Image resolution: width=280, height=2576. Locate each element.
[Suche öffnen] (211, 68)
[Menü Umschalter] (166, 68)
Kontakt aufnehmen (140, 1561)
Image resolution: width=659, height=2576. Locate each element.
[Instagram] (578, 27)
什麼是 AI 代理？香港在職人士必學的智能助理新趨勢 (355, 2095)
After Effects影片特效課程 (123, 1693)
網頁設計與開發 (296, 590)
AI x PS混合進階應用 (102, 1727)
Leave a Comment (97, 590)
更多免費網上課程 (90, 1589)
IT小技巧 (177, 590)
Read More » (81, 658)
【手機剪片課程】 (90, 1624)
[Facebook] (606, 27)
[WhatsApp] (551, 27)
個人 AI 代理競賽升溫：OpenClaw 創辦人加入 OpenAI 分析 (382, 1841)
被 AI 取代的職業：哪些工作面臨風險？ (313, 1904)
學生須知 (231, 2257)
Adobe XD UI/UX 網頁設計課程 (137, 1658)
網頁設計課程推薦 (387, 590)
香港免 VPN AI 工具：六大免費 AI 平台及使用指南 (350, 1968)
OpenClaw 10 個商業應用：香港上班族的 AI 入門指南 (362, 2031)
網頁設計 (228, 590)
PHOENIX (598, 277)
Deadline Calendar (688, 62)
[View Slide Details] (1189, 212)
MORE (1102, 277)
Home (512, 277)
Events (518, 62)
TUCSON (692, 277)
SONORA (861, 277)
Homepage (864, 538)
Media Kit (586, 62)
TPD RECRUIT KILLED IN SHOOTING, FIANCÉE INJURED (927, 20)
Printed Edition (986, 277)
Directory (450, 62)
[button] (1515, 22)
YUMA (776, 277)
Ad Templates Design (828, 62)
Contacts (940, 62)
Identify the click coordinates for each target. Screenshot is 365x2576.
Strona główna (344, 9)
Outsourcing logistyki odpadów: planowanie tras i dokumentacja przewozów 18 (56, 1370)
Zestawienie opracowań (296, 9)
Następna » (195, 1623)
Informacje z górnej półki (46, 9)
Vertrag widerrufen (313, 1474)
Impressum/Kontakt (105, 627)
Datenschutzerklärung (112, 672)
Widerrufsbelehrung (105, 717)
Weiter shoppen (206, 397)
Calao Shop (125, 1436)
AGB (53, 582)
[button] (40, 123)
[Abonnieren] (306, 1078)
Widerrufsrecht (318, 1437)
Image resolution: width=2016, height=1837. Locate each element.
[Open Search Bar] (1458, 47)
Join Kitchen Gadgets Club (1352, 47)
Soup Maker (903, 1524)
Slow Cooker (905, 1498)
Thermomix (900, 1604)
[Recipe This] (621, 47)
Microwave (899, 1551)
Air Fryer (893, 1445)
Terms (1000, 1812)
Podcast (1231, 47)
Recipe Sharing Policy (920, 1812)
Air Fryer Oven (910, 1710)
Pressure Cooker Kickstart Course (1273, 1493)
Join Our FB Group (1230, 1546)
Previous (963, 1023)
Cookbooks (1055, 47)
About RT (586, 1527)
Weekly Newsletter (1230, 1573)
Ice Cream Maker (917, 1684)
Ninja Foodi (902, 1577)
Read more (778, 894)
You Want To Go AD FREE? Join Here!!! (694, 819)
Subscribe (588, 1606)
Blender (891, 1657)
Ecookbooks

• **PROBLEM**
Every line above in which the word "Locate" occurs is to be copied.

• **EXERCISE ANSWER**
Image resolution: width=280, height=2576. Locate each element.
Image resolution: width=659, height=2576. Locate each element.
Image resolution: width=2016, height=1837. Locate each element.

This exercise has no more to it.